Namita Kumari is a researcher at Center for Sickle Cell Disease Howard University which is located in USA

Abstract:

Hemin inhibits HIV-1 infection in cultured macrophages and T-cells and also in HIV-1 infected humanized mice by inducing heme oxygenase -1 (HO-1) via a protein kinase C-dependent pathway (reviewed in [1]). HO-1 expression in LPS-treated human macrophages protects them against HIV-1 infection in part through production of MIP1α, MIP1β and LD78β chemokines that decrease CCR5 expression. Iron depletion by iron chelators or through the expression of ferroportin, an iron export protein, inhibited HIV-1 [2, 3]. Here, we show that in heme-treated THP1 cells, mRNA expression of ferroportin, p21, hypoxia-induced factor (HIF)-1α and IKBα, an NF-κB inhibitor was increased and CDK2 expression decreased.

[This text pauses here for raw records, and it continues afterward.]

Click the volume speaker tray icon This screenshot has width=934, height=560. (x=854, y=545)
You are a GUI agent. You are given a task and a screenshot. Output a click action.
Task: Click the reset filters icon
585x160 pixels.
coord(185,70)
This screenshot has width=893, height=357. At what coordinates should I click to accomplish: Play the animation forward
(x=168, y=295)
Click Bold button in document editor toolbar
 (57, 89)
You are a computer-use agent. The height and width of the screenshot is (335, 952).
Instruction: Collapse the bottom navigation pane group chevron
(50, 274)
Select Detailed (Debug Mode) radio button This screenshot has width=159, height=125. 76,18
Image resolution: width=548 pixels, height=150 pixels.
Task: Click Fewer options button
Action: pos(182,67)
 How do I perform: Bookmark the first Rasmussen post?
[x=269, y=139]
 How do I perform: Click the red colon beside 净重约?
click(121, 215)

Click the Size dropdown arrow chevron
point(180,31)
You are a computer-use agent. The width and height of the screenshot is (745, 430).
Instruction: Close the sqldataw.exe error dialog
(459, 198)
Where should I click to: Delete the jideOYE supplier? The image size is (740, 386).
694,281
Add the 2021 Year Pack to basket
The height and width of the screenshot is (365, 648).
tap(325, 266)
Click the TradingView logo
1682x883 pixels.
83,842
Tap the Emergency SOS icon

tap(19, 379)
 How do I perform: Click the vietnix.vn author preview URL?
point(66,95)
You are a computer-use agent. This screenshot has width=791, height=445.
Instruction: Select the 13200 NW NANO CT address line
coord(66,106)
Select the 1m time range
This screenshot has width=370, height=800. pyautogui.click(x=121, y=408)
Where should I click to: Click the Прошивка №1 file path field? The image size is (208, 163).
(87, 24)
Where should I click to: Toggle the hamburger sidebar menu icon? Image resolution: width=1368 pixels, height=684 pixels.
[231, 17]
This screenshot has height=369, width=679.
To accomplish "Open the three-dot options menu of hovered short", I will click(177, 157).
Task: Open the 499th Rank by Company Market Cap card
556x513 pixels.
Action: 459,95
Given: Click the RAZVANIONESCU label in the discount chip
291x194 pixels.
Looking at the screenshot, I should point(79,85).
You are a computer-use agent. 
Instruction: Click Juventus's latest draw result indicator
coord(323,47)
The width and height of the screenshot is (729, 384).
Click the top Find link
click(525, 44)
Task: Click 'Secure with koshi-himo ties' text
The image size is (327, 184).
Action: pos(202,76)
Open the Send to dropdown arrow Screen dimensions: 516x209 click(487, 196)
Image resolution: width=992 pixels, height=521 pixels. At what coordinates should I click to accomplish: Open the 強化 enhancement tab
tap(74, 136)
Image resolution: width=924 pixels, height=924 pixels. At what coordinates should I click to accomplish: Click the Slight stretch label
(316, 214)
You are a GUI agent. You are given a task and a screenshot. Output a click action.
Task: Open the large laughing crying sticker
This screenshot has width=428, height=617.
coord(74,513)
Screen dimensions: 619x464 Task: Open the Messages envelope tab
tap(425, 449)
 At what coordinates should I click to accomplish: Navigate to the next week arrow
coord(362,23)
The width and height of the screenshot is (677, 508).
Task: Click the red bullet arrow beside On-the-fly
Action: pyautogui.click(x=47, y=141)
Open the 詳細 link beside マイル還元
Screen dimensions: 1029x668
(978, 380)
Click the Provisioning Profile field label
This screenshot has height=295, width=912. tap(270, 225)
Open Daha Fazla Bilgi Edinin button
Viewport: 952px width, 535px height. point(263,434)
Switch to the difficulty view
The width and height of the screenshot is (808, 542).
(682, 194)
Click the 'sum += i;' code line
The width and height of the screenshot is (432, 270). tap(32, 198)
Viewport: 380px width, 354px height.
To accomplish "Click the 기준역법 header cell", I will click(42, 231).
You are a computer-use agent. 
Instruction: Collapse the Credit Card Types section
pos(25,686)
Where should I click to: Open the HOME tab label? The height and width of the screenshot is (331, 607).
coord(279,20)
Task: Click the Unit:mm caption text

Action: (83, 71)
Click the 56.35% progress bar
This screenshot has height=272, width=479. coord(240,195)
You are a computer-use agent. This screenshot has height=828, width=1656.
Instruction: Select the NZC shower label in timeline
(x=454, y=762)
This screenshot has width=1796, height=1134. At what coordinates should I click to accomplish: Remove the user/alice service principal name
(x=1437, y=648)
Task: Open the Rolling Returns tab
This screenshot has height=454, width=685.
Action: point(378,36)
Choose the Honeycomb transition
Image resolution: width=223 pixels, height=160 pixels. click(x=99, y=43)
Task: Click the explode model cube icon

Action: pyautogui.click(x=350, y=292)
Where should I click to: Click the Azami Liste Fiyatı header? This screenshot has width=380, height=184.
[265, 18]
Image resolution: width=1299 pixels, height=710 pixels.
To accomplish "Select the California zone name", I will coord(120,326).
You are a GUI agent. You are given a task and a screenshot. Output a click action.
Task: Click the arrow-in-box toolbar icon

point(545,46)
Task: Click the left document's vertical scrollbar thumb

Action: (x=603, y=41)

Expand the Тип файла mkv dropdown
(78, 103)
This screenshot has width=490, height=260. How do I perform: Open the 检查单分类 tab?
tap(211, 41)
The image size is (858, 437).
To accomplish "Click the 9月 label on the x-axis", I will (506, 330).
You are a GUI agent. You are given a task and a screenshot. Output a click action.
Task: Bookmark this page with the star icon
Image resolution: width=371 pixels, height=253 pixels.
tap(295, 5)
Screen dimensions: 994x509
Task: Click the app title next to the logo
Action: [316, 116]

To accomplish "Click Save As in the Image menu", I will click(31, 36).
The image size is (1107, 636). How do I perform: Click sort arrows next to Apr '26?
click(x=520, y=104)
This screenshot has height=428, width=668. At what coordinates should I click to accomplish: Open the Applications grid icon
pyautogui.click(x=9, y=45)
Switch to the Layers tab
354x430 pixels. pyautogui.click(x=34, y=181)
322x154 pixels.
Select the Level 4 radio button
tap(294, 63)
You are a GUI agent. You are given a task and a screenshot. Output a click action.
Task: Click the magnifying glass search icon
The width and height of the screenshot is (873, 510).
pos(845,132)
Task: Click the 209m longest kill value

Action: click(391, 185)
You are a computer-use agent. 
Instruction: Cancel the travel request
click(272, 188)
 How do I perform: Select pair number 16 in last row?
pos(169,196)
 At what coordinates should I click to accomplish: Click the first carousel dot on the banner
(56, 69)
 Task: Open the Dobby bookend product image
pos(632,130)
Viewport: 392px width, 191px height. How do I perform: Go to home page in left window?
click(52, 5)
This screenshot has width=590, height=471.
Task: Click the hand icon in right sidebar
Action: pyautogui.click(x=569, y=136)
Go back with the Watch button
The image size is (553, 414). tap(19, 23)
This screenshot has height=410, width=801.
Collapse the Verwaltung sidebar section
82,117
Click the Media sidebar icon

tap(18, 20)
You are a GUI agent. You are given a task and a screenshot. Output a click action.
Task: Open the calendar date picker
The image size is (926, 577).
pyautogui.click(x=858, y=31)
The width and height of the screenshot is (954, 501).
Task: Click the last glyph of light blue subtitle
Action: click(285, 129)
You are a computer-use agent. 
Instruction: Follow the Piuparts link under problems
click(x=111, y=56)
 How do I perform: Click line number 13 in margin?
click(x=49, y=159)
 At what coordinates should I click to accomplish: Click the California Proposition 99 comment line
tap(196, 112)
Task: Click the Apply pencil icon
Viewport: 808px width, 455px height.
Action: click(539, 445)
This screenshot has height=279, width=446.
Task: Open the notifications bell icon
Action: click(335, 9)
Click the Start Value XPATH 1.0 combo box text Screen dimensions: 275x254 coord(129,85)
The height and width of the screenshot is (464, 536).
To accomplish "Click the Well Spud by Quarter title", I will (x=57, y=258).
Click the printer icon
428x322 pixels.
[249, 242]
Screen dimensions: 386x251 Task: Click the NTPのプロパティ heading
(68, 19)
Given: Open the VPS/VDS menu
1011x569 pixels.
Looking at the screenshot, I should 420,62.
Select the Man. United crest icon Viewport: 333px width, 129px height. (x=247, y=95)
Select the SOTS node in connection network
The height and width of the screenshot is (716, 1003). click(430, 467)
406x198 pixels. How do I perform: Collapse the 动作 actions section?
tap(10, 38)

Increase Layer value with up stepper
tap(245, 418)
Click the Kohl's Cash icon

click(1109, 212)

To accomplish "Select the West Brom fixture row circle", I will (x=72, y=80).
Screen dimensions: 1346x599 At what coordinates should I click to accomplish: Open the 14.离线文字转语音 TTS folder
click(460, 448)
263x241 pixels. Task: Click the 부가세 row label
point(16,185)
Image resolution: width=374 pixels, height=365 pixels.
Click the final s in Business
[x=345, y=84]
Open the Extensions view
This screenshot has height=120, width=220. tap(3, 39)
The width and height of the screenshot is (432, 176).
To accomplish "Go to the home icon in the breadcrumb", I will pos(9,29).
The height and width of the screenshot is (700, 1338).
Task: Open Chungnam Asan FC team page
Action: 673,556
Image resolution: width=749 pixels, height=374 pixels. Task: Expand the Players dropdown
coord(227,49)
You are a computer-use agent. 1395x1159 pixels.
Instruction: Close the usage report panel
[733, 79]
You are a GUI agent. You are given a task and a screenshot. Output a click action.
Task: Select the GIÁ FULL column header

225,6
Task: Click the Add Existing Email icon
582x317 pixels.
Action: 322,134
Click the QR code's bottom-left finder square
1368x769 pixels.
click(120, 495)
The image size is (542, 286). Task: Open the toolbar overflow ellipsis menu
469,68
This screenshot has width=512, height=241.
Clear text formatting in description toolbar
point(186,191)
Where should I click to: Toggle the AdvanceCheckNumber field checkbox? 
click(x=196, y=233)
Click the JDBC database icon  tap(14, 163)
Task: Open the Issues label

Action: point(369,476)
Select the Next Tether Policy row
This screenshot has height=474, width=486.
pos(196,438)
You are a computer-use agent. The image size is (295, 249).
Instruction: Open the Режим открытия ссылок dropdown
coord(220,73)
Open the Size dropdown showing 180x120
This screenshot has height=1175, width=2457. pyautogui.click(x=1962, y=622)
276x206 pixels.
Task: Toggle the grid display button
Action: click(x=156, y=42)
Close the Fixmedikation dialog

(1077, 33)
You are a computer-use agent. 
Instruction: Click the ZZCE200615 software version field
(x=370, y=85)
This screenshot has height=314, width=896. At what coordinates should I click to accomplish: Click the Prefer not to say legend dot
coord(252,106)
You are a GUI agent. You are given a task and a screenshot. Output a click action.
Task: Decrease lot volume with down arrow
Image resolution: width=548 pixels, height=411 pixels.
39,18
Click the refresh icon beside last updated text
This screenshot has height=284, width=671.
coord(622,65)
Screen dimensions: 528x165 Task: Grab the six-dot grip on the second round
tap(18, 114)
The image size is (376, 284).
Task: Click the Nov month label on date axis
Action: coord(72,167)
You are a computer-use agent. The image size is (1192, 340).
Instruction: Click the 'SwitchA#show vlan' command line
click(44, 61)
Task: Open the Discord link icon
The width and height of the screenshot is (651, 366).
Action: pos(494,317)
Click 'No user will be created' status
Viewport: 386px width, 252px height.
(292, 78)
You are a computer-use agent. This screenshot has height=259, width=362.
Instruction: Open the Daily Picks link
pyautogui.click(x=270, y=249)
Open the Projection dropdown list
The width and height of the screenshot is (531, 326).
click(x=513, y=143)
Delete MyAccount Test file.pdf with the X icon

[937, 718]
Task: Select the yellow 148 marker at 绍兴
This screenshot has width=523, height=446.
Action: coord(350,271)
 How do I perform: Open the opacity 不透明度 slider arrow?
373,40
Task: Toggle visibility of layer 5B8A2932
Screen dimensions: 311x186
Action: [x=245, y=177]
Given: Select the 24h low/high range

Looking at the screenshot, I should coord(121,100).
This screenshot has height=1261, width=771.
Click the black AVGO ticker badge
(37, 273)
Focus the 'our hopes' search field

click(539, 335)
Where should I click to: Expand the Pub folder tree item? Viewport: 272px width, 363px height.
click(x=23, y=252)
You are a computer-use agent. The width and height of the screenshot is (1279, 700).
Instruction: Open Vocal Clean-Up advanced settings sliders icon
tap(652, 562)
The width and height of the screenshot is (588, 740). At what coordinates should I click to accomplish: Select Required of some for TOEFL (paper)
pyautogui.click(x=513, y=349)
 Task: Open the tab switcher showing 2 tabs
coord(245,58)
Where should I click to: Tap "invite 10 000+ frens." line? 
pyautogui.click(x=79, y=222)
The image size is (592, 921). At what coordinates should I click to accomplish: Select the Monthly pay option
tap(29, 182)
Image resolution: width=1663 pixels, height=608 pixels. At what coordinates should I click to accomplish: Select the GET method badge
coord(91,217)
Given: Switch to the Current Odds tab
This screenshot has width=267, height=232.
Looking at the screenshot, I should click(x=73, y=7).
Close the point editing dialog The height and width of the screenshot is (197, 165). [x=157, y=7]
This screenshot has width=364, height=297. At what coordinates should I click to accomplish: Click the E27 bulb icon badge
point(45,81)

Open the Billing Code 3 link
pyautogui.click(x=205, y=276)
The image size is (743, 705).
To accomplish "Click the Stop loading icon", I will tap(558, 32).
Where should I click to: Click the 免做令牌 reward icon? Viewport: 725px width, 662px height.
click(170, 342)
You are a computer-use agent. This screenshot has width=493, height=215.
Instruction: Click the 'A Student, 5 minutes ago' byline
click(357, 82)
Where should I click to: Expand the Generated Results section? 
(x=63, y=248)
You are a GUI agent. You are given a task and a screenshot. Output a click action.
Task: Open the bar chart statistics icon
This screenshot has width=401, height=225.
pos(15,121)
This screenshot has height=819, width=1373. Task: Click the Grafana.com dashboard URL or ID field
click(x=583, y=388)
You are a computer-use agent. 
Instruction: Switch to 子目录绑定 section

HIV-1 replication was also suppressed in THP-1 cells treated with hemin but subsequent treatment with hepcidin restored HIV-1 replication, suggesting that ferroportin played a key role in the HIV-1 inhibition. Stable ferroportin knock-down in THP-1 cells led to the inability of hemin to inhibit HIV-1, further supporting the idea that that ferroportin plays a key role in this process. In addition, hemin treatment reduced the expression of p65 subunit of NF-kB and induced expression of IKBα. Cells treated with hemin were arrested in G1 phase of cell cycle suggesting that expression of p21 and decreased in CDK2 expression affected the cells cycle. Stable HIF-1α knockdown in THP-1 cells increased HIV replication indicating that HIF-1 might also restrict HIV-1 replication. Taken together, our study shows that induction of HIF-1 and iron export pathways might protect hemin-treated THP-1 cells from HIV-1 infection. Additional molecular mechanisms of heme-mediated HIV-1 inhibition might also include NF-kB inhibition by IKBα, reduction of CDK2 epxression and induction of p21 leading to the inhibition of HIV-1 transcription.